Records:
____
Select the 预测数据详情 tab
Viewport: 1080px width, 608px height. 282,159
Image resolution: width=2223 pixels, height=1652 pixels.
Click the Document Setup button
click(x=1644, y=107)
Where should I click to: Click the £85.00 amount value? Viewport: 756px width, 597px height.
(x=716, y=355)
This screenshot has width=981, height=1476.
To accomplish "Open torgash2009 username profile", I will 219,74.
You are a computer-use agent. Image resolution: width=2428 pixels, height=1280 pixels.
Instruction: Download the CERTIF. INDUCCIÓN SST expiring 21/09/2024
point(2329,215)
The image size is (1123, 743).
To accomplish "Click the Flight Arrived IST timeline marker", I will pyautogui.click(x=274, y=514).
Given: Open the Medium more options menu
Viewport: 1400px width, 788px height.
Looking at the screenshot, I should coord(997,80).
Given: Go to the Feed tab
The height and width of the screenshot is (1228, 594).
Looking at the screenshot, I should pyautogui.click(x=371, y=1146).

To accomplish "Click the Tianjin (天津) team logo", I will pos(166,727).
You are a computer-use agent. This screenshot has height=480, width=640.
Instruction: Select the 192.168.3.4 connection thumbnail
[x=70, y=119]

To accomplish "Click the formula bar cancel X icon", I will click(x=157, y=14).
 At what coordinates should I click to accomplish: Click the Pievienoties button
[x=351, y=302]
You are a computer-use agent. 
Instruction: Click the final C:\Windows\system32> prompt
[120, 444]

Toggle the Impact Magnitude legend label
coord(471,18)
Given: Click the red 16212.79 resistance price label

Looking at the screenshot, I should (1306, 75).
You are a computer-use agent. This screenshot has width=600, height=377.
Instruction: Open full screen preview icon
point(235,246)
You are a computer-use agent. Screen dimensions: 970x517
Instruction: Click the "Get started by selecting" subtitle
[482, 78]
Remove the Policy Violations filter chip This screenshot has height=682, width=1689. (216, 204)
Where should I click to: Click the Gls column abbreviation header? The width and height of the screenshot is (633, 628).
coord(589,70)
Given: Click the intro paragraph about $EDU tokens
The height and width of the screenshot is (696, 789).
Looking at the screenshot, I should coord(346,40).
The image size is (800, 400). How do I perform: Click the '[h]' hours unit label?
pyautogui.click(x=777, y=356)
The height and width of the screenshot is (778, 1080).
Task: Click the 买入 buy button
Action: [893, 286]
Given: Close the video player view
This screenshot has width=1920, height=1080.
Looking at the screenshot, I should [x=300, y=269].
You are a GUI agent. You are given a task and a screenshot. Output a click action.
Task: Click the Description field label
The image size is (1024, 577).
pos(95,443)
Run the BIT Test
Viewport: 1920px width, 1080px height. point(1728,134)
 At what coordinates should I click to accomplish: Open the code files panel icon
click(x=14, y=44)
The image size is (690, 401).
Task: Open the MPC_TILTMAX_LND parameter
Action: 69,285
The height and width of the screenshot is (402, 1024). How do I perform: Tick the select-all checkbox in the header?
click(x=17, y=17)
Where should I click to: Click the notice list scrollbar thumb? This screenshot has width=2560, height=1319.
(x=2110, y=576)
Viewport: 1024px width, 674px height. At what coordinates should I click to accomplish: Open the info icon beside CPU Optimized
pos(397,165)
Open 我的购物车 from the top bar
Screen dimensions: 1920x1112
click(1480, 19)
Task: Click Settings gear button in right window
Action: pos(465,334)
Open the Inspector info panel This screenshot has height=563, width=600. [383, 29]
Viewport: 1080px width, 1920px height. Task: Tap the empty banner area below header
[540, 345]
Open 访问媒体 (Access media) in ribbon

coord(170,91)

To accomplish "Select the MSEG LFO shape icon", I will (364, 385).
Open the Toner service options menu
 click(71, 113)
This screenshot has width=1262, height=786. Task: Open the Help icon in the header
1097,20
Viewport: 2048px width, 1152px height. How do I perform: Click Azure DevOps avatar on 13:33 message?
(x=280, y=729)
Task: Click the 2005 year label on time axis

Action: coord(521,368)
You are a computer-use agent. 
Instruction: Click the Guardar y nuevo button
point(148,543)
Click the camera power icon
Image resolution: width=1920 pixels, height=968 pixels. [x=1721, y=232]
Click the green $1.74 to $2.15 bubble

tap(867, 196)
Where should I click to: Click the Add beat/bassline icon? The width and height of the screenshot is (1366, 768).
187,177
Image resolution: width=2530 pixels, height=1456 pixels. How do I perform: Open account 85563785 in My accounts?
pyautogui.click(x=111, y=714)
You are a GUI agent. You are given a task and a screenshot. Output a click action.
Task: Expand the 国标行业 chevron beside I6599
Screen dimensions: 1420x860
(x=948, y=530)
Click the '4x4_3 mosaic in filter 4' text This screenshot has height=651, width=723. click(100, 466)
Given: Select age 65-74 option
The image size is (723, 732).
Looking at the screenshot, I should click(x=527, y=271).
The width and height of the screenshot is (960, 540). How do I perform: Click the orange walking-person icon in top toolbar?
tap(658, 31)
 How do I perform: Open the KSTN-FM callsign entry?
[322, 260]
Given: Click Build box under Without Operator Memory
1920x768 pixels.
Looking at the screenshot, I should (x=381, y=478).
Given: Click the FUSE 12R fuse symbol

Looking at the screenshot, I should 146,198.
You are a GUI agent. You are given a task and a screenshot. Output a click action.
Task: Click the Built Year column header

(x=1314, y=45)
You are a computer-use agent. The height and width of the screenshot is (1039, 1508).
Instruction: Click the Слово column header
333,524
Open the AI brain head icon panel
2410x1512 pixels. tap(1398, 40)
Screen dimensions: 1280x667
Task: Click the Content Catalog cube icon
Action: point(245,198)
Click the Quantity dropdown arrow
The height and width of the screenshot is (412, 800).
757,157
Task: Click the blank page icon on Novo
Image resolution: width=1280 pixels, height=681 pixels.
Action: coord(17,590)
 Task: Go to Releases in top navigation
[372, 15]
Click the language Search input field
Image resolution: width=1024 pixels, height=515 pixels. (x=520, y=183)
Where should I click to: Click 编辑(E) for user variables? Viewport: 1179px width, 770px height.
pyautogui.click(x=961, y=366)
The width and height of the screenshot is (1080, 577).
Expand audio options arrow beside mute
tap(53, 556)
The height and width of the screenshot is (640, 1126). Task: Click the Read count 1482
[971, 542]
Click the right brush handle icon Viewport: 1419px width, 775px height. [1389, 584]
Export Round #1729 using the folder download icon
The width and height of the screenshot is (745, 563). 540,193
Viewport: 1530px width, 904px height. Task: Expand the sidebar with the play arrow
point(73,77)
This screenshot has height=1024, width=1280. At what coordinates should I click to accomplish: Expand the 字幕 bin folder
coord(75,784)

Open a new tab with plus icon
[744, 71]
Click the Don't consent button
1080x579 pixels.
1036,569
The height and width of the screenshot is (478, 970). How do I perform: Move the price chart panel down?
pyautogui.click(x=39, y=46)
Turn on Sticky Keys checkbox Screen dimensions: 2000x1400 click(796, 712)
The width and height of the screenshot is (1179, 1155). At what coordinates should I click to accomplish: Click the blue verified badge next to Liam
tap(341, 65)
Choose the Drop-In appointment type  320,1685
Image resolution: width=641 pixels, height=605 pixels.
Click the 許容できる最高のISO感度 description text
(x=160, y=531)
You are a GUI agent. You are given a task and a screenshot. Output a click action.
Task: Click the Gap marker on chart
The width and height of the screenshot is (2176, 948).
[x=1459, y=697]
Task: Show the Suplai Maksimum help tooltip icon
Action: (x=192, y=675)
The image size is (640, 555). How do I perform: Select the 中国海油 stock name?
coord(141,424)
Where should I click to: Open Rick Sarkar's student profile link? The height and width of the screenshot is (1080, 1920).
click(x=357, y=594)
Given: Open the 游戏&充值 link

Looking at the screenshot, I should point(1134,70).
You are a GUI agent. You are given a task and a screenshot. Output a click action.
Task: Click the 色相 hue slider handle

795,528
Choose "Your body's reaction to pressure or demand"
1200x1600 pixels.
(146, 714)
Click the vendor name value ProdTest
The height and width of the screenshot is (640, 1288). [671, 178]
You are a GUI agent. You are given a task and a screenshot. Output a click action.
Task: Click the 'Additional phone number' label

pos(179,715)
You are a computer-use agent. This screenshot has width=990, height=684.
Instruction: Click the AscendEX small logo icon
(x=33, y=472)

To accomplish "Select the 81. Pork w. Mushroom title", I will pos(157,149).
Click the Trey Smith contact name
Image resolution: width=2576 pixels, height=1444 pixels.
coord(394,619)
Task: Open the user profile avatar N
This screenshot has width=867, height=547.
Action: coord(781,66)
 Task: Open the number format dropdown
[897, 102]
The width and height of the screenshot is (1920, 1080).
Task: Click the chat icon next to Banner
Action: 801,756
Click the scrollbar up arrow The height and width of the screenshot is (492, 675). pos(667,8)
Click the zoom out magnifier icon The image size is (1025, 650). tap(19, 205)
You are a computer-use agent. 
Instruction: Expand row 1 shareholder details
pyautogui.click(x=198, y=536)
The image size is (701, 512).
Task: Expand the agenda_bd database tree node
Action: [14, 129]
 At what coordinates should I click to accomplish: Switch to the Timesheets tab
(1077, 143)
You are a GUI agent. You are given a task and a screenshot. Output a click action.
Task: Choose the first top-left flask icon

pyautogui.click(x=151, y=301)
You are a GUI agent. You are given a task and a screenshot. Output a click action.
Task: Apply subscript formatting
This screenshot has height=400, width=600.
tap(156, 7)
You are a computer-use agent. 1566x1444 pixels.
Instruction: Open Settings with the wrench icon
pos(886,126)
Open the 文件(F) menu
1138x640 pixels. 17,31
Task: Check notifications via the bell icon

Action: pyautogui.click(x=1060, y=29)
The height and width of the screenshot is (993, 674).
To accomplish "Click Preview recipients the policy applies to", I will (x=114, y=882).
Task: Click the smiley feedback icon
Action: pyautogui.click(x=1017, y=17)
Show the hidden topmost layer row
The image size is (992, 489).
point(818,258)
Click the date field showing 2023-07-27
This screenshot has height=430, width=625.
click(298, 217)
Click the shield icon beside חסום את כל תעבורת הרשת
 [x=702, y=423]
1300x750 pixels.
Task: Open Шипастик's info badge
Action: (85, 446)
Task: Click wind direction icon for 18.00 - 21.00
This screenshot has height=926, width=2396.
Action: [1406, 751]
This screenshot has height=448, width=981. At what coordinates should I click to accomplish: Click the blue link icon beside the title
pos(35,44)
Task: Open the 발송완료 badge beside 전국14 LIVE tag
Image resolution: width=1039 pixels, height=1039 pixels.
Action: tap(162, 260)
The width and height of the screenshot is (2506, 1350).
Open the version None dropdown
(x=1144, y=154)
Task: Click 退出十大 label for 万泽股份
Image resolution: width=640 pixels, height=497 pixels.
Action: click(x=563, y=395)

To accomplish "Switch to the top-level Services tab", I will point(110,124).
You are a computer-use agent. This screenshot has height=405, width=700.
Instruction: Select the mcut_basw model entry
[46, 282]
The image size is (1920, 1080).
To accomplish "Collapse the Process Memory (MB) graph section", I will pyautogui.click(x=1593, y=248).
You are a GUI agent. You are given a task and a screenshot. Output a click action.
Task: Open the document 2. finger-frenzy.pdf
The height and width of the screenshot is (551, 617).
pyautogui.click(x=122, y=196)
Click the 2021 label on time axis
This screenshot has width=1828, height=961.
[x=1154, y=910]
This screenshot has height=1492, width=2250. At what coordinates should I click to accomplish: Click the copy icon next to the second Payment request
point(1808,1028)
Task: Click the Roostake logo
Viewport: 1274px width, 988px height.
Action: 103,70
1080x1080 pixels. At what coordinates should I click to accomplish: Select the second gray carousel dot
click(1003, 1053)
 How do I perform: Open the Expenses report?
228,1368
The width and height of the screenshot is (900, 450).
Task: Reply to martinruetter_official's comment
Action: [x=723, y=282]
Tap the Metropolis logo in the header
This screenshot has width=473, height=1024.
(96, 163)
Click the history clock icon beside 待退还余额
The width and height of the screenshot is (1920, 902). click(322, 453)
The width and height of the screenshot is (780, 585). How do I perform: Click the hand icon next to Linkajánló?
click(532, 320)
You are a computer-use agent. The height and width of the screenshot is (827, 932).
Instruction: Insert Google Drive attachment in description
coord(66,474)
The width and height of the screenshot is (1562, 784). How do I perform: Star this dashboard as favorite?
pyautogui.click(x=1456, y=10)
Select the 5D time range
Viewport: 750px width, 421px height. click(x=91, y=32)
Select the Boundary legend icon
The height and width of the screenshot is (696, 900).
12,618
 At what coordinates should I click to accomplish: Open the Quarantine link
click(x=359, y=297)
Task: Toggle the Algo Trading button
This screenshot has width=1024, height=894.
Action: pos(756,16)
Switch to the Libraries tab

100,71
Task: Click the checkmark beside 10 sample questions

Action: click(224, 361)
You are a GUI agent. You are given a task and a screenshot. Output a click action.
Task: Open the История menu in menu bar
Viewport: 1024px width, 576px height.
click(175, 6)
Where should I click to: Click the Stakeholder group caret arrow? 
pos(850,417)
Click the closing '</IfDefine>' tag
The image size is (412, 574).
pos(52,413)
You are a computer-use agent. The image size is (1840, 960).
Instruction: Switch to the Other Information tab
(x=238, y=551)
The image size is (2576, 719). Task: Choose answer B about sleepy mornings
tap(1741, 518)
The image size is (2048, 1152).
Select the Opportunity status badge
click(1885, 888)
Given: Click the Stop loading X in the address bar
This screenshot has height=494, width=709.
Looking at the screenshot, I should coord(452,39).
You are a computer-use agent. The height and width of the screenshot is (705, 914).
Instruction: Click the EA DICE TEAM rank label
____
#### WHAT THE TASK REQUIRES
Rewrite the rows between the line containing "will click(x=157, y=14)." and the line containing "coord(589,70)", inclusive, substituting "Directive" for every "Instruction" and leaving all other text unchanged. Return only those lines.

#### RESULT OF THE EXERCISE
To accomplish "Click the formula bar cancel X icon", I will click(x=157, y=14).
 At what coordinates should I click to accomplish: Click the Pievienoties button
[x=351, y=302]
You are a computer-use agent. 
Directive: Click the final C:\Windows\system32> prompt
[120, 444]

Toggle the Impact Magnitude legend label
coord(471,18)
Given: Click the red 16212.79 resistance price label

Looking at the screenshot, I should (1306, 75).
You are a computer-use agent. This screenshot has width=600, height=377.
Directive: Open full screen preview icon
point(235,246)
You are a computer-use agent. Screen dimensions: 970x517
Directive: Click the "Get started by selecting" subtitle
[482, 78]
Remove the Policy Violations filter chip This screenshot has height=682, width=1689. (216, 204)
Where should I click to: Click the Gls column abbreviation header? The width and height of the screenshot is (633, 628).
coord(589,70)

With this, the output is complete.